Optimizing queries can mean anything from analyzing related tables and indexes in a schema, providing hints to suggest a better execution plan, creating indexes to provide Oracle with a faster way to the data, or actually rearranging the query so that perhaps it enables an index that it previously disabled. For more information on all aspects of SQL query tuning see Guy Harrison's book "Oracle SQL High Performance Tuning" - ISBN 0136142311
Here's a configuration example:
slowsql:15:100:200
In this example we're monitoring every 15 minutes. We're deciding that queries that do more than 100 data block I/Os flags a WARNING, and 200 I/Os flags an ALERT. Adjust this to suit the needs of your particular database, and the speed of your disks. On an RAID array for example, you might be able to multiply these numbers by 5 and still see good performance.
Please test this before running it on your production database and limit how often you run it, as it can be a ``slow sql'' query.
karma allows tablespaces to be monitored like you monitor disk capacity with ``df'' in Unix. This is above and beyond the extents and fragmentation which you can monitor separately.

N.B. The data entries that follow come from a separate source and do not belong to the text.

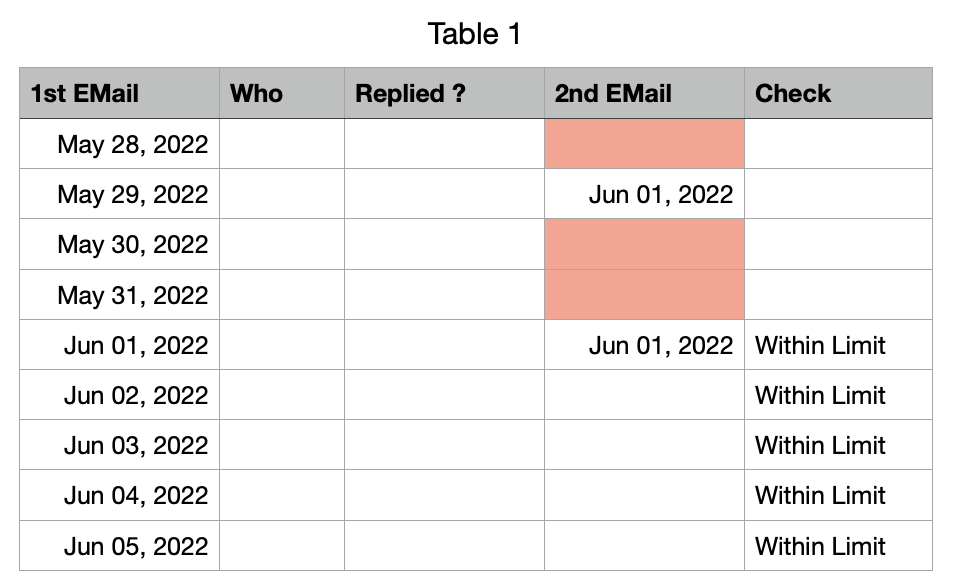Viewport: 954px width, 586px height.
Task: Select the red 2nd EMail cell for May 31
Action: [644, 295]
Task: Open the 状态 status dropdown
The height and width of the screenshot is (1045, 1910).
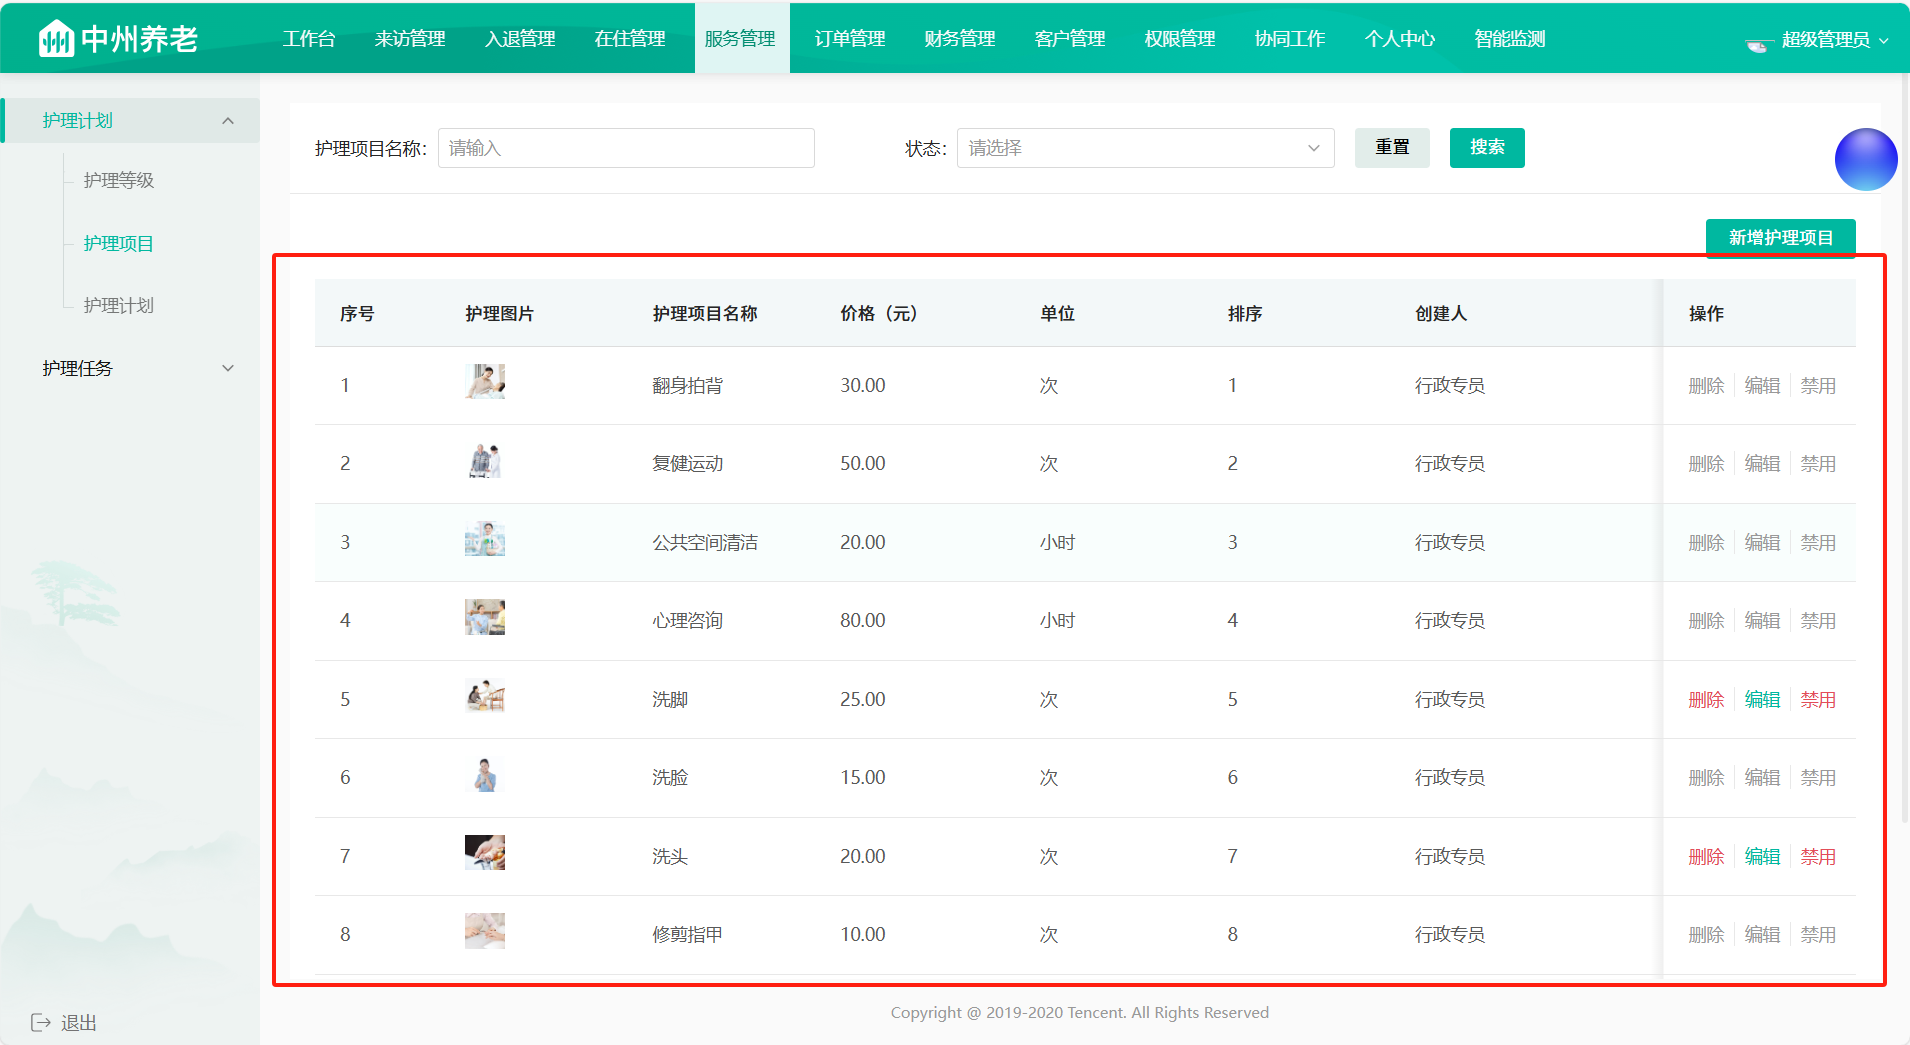Action: 1145,147
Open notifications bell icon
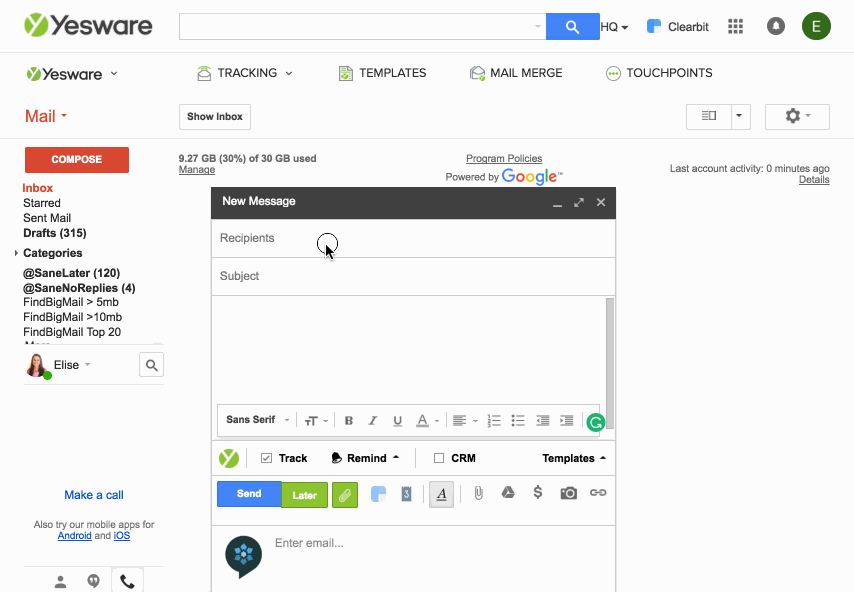The width and height of the screenshot is (854, 592). click(776, 27)
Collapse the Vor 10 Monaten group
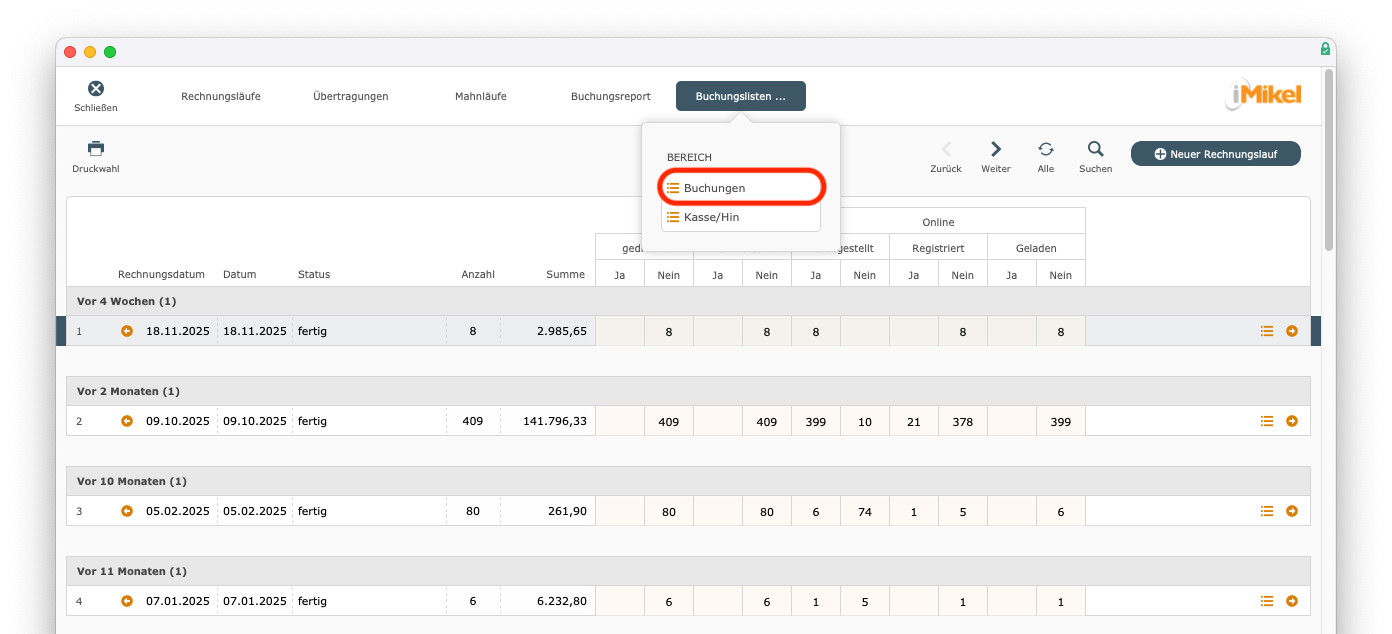Image resolution: width=1392 pixels, height=634 pixels. coord(132,481)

Here's a configuration example:
tablespace:15:85:95
In this example we're monitoring every 15 minutes, and if we're 85% full we flag a WARNING, and if we're 95% full we flag an alert. Be aware, however, that unlike filesystem level datafiles which fill bytes at a time, where it's useful to know exactly what % we're at tablespaces fill extents at a time. Extent based datafiles may be difficult to monitor as they can fill in arbitrarily large chunks at a time.
This section merely monitors that the database is up and reachable. In addition you can performance statistics from v$sysstat, and other miscellaneous database information. This section is always enabled, and cannot be disabled.